AZ-900
Below page is the study "cram" by John Savill for the AZ900.
Last updated
Below page is the study "cram" by John Savill for the AZ900.
Last updated
Source:
Capital Expenditure vs Operational Expenditure
on-prem you pay for everything upfront, but in the cloud you pay for capacity based on what you use
IaaS = Full access to OS, but removes networking, compute, storage, etc
PaaS = Unlike IaaS, with PaaS you are only responsible for your app and data
SaaS = Everything is provided
Regions
Each region (e.g. east-us, west-us) will have multiple physical buildings that are relatively close together, but have separate cooling/networking/power/etc (Availability Zone)
For each subscription, you will have 3 availability zones, but if you have a second subscription then you might have 3 different availability zones (AKA 3 different buildings within the same region)
Zone redundant means that the service spans the availability zones. Some services are done automatically for you with a simple checkbox while other services have to be pinned to each individual zones manually (e.g. a VM has to be created and applied to each AZ manually)
Close to customers, regulatory reasons, disaster recovery from natural disasters are all reasons for having multiple regions
Availability Set is when your resources are on different racks within the same AZ
Azure AD
Cloud IDP (Identity Provider) contains users, groups, devices, applications, etc
OIDC, SAML, WSFED, OAUTH2
Authentication (OIDC, SAML, WSFED or MFA which involves any 2 of the previous) means proving who I am via something I know like a password/pin or something I have like a token/cellphone or something I am like a biometric
Authorization (RBAC: Role based access control) is what scope of permissions you fall into once authenticated. This involves a certain level of permissions at a particular scope (owner, reader, contributor, etc)
Policies are guardrails assigning what a user is allowed to do, but can also be used for auditing purposes
A lot of companies will already have an on-prem AD, which can be synced to azure with AAD Connect, which then enables SSO (seamless sign-on) allowing the user to seamlessly access Azure resources once connected on-prem
Management Groups can be used to further control access
RBAC, Policy, and budget can be applied to each management group, which can filter down to a subscription
A subscription is essentially a billing boundary
Once again, RBAC, Policy and budget can be applied to a subscription
Resources get created in a resource group, which is nested inside a subscription (note: RGs can not be nested)

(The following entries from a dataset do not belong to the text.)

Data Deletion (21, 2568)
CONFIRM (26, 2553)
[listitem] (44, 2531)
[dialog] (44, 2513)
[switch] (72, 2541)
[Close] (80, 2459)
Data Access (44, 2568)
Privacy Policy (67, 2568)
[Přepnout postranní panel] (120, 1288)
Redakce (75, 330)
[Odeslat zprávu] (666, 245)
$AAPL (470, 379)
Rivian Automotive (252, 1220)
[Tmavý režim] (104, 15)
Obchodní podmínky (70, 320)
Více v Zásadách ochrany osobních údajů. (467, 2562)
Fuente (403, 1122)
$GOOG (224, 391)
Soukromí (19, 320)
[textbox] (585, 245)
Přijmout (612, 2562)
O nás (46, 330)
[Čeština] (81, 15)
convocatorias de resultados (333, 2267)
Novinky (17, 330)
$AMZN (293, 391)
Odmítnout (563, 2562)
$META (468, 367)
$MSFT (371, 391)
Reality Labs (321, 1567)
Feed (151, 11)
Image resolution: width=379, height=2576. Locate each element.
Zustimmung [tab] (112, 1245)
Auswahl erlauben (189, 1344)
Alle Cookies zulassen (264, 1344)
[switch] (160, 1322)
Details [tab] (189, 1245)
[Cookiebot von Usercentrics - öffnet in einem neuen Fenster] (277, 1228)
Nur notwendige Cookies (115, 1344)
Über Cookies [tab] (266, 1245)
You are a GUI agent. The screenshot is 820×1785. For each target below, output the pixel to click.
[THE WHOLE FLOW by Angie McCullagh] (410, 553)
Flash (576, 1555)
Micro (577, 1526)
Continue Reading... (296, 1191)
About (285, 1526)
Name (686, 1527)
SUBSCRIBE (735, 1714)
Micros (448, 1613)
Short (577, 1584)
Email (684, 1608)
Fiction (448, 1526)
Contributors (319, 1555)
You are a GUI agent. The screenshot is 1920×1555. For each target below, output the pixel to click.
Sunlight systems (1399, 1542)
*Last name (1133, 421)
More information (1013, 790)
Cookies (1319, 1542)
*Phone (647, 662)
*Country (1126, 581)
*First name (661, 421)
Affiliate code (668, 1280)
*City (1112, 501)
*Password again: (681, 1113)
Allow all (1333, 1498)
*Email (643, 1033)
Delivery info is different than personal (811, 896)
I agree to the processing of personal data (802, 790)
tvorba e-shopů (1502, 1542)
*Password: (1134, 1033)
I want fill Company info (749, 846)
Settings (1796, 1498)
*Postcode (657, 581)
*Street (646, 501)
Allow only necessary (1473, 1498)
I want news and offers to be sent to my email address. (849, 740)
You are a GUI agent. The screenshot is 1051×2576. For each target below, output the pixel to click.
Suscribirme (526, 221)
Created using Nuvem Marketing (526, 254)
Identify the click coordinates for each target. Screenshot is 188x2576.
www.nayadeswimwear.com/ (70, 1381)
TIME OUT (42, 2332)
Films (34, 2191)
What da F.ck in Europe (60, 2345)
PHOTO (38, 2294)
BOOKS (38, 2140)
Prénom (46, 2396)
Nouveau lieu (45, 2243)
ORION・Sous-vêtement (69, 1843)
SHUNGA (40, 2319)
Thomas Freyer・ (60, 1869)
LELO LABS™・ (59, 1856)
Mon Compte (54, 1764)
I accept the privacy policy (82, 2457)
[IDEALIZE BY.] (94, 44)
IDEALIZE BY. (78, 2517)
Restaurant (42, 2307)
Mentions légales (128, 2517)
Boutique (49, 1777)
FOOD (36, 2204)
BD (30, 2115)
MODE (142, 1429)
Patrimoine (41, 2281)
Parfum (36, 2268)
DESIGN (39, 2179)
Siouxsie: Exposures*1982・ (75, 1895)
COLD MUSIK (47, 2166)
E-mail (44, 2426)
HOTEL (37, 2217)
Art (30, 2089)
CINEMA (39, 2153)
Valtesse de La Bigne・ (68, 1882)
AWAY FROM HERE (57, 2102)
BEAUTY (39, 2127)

Once again, RBAC, Policy and budget can be applied to a resource group
Resource groups do not limit connectivity
RGs should have a common lifecycle so that everything is created and destroyed as a group
Azure Resource Manager (ARM)
Used to simplify the provisioning of resources. The portal, mobile app, AZ CLI, and PoshAZ module all use ARM
John Savill says that the portal is good for looking at what's available, but for provisioning actual resources it should be avoided because it is subject to change
ARM JSON templates are declarative/idempotent where you declare the end state and make provisioning significantly easier
Terraform is a 3rd party product that allows you to more easily create ARM templates
Resource Locks can prevent a user from deleting a resource
Tags can be applied in a key:value format, which is essentially just metadata
Tags do NOT get inherited
Blueprint
Comprised of artifcats (policies, ARM template, RGs, and roles) allow for reusability and consistency
Resources
VMs have memory, vcpus, network, IOps
SKUs are like pre-packaged VMs that are setup with similar ratios
"Memory optimized" or "general purpose"
VM Scale Set
Pick a certain template for the disk, a certain configuration, and assign the auto scale values, which creates and deletes VMs behind-the-scenes based on what you set
Azure Dedicated Host
By default, the cloud is multi-tenant, but you can pay Microsoft for a dedicated host of a particular SKU that you can then use to create multiple VMs of the same SKU type, but they can also be different in size
Azure Batch will allow you to do large scale executions where it will provision the necessary resources for a specific job
Container Host
The VM already exists, but there are multiple sandboxes under the same OS
Allows the user to quickly run containers against a specific sandbox that will spin up much faster than an entire VM since the VM already exists
These are multi-tenant, but there is still isolation from your neighbor despite being on the same VM
Azure Container Instance
Runs on it's own instance separated from other tenants
there are VNETs and public endpoints
Azure Kubernetes Service
This will spin up a node pool, which utilizes VM scale sets
Azure App Service
Webapp service, API, mobile
All of the above are PaaS, but there are still underlying VMs
Serverless.. you pay for the work it actually does
Event-driven
Azure Functions
Running code from various languages
Azure Logic Apps
No or low code
Azure Virtual Desktop
self-explanatory
Azure Key Vault
Secrets, keys, and certs
RBAC can control on an individual secret level
You can give the identity of an app service access to a specific secret, which then provides access to something else
i.e. an app service can only ever be itself and nobody can imitate that app service
Networking
With a subscription, you can use multiple regions, but a vnet exists within a certain region/subscription.. it cannot span multiple
Under this a vnet is created and is defined at minimum by 1:m ipv4 address ranges
RFC 1918 or 192.168.16 will never be routed over the internet
When picking an ip range, you need to make sure it doesn't conflict with anything else you might have such as on-prem network
You can optionally add ipv6 ranges on top of ipv4
Within the vnet, you can create virtual subnets which also have an ip range
A subnet can span all the availability zones within a region
site-to-site vpn is encrypted over the internet
policy allows for 1 connection and is considered legacy
route-based allows for n number of connections as well as point to site which means you can setup connection to a single machineExpress Route gateway
Express Route
not over the internet
private peering
Network Security Group
built around a series of properties
Protocol, src/dest port, src/dest IP, name/desc, allow/deny, Service Tags, Application Security Group (e.g. if this NIC is applied with the tag "SQL" then apply these rules)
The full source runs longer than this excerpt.